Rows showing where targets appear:
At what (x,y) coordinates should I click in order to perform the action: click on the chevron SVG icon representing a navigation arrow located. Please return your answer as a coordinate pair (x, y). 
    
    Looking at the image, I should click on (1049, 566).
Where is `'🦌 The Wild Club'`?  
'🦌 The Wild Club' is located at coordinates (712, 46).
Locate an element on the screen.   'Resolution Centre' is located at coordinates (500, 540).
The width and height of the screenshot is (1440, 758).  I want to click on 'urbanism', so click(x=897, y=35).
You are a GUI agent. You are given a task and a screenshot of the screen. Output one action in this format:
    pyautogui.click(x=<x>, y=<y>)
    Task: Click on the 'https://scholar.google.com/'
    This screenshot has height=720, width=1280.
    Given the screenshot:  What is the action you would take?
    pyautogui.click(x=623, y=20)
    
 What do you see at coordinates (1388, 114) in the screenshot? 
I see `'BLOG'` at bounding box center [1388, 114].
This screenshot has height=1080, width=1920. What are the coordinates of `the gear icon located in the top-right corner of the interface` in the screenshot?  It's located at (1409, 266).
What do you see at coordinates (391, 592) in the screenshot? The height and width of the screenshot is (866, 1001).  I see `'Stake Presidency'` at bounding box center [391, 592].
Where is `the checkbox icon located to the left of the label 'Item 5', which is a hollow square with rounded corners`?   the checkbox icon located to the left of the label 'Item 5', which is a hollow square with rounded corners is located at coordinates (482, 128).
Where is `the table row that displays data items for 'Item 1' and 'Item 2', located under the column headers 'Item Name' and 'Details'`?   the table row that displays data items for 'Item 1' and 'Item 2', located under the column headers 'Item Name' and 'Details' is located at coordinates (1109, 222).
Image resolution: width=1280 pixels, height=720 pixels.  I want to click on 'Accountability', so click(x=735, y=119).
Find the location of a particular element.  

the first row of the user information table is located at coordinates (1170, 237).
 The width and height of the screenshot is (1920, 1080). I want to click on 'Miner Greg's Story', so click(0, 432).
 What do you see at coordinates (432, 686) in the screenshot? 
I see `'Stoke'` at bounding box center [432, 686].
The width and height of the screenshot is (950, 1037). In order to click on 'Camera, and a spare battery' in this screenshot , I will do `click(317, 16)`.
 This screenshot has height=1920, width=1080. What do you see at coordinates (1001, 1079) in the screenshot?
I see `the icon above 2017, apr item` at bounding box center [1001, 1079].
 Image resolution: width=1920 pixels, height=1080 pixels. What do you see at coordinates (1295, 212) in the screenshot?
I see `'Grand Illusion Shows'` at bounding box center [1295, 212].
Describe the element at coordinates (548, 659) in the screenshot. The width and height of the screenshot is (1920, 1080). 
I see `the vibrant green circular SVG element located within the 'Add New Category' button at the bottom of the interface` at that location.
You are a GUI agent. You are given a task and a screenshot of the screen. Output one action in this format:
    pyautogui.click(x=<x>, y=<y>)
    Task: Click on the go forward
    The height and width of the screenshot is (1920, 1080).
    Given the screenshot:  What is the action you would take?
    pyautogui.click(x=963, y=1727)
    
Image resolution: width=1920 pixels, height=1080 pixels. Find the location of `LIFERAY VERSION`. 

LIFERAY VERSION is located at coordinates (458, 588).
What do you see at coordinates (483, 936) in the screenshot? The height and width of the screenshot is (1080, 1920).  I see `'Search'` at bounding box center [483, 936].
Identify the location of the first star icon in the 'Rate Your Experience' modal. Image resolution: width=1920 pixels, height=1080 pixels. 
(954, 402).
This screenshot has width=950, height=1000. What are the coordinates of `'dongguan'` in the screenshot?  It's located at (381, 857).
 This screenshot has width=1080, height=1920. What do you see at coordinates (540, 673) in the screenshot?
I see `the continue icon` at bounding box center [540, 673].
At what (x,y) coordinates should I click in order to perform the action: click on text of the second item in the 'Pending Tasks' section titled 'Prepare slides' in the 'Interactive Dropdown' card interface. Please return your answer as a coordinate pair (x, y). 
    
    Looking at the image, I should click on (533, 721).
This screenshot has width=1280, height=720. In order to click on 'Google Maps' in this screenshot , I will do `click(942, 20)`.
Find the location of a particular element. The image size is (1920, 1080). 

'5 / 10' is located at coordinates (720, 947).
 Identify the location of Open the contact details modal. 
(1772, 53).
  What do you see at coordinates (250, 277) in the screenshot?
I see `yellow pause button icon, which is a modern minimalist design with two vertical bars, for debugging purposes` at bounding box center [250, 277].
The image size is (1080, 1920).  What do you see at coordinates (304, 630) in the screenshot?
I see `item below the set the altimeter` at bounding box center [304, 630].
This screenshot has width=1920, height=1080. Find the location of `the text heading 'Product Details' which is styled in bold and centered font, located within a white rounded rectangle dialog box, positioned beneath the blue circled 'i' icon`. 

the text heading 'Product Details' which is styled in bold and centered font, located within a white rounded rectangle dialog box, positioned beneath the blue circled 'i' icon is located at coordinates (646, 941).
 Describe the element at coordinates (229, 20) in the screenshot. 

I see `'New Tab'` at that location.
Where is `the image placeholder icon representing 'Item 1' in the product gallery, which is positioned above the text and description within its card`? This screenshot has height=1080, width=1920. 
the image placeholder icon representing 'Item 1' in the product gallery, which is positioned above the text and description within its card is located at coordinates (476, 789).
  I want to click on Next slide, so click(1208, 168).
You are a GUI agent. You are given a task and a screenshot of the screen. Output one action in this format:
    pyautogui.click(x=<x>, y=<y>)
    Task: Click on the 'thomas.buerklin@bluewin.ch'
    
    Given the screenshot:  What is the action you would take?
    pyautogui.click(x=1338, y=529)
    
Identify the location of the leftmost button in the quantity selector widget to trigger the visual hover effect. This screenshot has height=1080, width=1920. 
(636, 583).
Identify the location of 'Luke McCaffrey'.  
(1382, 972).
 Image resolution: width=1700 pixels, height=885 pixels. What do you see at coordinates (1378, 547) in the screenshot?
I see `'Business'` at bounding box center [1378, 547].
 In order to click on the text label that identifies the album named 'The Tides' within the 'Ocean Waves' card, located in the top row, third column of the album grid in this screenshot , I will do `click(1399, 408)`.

▶ SHORT PROBLEM
Copy the lines verbatim, beginning with the line containing "What do you see at coordinates (250, 277)" and continuing through the line containing "pyautogui.click(x=1338, y=529)".

▶ COMPLETE OUTPUT
  What do you see at coordinates (250, 277) in the screenshot?
I see `yellow pause button icon, which is a modern minimalist design with two vertical bars, for debugging purposes` at bounding box center [250, 277].
The image size is (1080, 1920).  What do you see at coordinates (304, 630) in the screenshot?
I see `item below the set the altimeter` at bounding box center [304, 630].
This screenshot has width=1920, height=1080. Find the location of `the text heading 'Product Details' which is styled in bold and centered font, located within a white rounded rectangle dialog box, positioned beneath the blue circled 'i' icon`. 

the text heading 'Product Details' which is styled in bold and centered font, located within a white rounded rectangle dialog box, positioned beneath the blue circled 'i' icon is located at coordinates (646, 941).
 Describe the element at coordinates (229, 20) in the screenshot. 

I see `'New Tab'` at that location.
Where is `the image placeholder icon representing 'Item 1' in the product gallery, which is positioned above the text and description within its card`? This screenshot has height=1080, width=1920. 
the image placeholder icon representing 'Item 1' in the product gallery, which is positioned above the text and description within its card is located at coordinates (476, 789).
  I want to click on Next slide, so click(1208, 168).
You are a GUI agent. You are given a task and a screenshot of the screen. Output one action in this format:
    pyautogui.click(x=<x>, y=<y>)
    Task: Click on the 'thomas.buerklin@bluewin.ch'
    
    Given the screenshot:  What is the action you would take?
    pyautogui.click(x=1338, y=529)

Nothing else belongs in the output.